*What to produce*:
What is needed here is an exact copy of every entry.

=== Begin Enclosure ===

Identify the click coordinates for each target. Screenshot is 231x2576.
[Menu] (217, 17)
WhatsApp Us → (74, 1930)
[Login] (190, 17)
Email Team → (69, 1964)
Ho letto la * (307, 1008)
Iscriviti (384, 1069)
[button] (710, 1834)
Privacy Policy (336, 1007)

=== End Enclosure ===

*Answer*:
Identify the click coordinates for each target. Screenshot is 231x2576.
[Menu] (217, 17)
WhatsApp Us → (74, 1930)
[Login] (190, 17)
Email Team → (69, 1964)
Ho letto la * (307, 1008)
Iscriviti (384, 1069)
[button] (710, 1834)
Privacy Policy (336, 1007)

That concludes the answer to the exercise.